Committed to a geometric formal language since the mid-1960s, Antreasian spoke that language idiosyncratically, in a rich, modulated voice. Although his compositions can be forthright and simple, they never confront the eye with minimalist austerity. Rather, they brim with lovingly fashioned and rhythmically repeated detail. The works Antreasian fashioned from inlaid laminated wood reflect upon the exquisite craftsmanship of his sources, divorcing them from their functional origin. Similarly, his many works reliant on script - Arabic, Armenian, Latin - free line and contour from the rigors of verbal communication, allowing various alphabets to run free in a neo-Futurist “parole in libertà."

 

In the 1960s, a time when lithography was a dying art, Antreasian helped pioneer the revival of lithography through the Tamarind Lithography Workshop, which he co-founded in Los Angeles with June Wayne and Clinton Adams. Under Antreasian's guidance as the technical director, the Tamarind Lithography Workshop became a hub for artists, providing them with the necessary resources, expertise, and collaborative environment to explore lithography.

 

In 1982 Antreasian made a trip to the Near East in search of his Armenian roots which launched a crucial change in the artist’s practice. Heavily influenced by the intricate qualities of pattern and design in Islamic ornament and opened up to a new range of ethnic crafts, Antreasian began to paint on wood panels that he enhanced with balsa-wood strips to produce an array of rhythmic patterns in relief. The acutely organized and meticulously crafted artworks that Antreasian fashioned from inlaid laminated wood shows the artist tracking affinities in a range of artistic practices — Middle Eastern and Islamic tile- work and textiles traditions; the carved doors, tribal shields, and wicker mats of African iconography; and the monumental forms that evoke the ancient Mediterranean cultures.

 

Garo Antreasian (b. Indianapolis, IN, 1922) recieved his BFA from the Herron School of Art, Indianapolis, IN, in 1948. Antreaisan's exhibition history spans more than 50 years.

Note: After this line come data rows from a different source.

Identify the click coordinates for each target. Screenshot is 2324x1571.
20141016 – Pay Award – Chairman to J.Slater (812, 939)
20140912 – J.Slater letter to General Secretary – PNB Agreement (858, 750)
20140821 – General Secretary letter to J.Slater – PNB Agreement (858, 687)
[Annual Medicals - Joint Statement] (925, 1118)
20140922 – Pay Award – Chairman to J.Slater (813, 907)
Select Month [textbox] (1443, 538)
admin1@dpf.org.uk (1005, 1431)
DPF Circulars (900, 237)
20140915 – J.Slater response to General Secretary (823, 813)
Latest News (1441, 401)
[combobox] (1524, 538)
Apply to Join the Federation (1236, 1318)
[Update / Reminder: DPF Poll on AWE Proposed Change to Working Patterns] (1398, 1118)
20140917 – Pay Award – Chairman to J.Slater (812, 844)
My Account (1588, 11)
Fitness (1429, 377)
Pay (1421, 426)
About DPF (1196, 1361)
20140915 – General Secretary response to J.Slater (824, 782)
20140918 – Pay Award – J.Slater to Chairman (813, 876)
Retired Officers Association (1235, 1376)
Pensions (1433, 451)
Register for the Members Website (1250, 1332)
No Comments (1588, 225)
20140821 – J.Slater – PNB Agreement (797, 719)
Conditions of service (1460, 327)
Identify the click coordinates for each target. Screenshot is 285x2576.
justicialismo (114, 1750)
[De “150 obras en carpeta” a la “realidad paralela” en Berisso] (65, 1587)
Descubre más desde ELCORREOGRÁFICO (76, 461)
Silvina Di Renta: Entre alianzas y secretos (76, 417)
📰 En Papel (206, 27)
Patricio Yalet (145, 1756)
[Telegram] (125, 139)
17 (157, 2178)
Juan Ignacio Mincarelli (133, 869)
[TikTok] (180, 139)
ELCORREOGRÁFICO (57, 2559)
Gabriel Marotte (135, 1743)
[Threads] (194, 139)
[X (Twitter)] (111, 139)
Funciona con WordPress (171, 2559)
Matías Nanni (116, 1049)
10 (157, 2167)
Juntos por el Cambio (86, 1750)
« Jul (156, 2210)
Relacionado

His paintings, drawings, and master prints are part of the collections of over 60 museums across the United States, including the Museum of Modern Art, New York, NY; the Metropolitan Museum of Art, New York, NY; the Norton Simon Museum, Pasadena, CA; the Los Angeles County Museum of Art, Los Angeles, CA; the Art Institute of Chicago, Chicago, IL; the Indianapolis Museum of Art, Indianapolis, IN; the Guggenheim Museum, New York, NY, the National Gallery of Art, Washington, DC; the Philadelphia Museum of Art, Philadelphia, PA; and the Museum of Fine Arts, Santa Fe, NM. Antreasian has been the subject of solo exhibtions at the John Herron School of Art (2013); the Roswell Museum and Art Center (2011); New Mexico State Universtiy (1998); the Indianapolis Museum of Art (1994); the Albuquerque Museum (1988), Atlanta College of Art (1974). His work has been featured in shows that include the Minnesota Museum of American Art (2008); Sam P. Harn Museum of Art (1991); Worcester Art Museum (1989); Colorado Springs Fine Art Center (1986).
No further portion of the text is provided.